* What you need to do:
Check each line of the entries for "Given" and report the ones that have it.

* Records supplied:
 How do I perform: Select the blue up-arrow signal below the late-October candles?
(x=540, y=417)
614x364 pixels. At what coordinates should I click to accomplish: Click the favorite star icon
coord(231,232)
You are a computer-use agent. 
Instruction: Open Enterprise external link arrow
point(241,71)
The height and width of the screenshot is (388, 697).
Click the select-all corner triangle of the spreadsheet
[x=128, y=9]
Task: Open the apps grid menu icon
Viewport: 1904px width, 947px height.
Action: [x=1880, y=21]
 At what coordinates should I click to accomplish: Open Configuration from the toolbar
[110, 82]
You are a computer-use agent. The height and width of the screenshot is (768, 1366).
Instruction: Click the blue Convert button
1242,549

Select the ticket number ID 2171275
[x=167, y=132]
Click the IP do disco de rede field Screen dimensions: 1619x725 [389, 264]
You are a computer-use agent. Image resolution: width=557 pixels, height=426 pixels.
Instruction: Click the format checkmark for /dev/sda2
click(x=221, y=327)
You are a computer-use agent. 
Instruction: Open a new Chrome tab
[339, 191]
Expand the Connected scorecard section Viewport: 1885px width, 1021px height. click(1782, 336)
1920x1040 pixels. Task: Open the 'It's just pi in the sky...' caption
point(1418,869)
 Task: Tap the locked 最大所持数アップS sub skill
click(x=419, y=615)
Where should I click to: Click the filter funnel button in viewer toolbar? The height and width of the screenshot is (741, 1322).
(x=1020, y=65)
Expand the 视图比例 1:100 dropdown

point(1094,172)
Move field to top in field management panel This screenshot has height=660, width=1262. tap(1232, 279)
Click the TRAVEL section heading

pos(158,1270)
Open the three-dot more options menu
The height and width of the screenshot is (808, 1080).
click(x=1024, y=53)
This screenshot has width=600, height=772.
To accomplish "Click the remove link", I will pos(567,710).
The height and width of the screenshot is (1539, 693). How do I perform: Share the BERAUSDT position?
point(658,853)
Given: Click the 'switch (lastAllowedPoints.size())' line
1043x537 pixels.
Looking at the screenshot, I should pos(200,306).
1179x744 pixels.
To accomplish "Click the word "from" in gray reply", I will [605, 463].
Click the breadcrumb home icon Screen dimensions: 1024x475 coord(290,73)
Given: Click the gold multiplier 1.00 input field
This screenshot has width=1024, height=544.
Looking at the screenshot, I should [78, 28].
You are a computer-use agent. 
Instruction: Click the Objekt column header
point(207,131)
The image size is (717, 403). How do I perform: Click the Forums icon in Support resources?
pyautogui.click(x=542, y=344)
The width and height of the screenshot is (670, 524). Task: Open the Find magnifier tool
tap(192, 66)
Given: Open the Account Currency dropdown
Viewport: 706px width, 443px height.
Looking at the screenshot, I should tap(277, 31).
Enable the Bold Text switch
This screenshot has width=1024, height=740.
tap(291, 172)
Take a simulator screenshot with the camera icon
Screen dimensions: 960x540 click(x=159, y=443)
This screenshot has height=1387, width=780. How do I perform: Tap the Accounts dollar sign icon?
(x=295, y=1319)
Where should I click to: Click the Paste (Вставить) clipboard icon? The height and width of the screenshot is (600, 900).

* Task result:
Given: Click the 'switch (lastAllowedPoints.size())' line
Given: Click the gold multiplier 1.00 input field
Given: Open the Account Currency dropdown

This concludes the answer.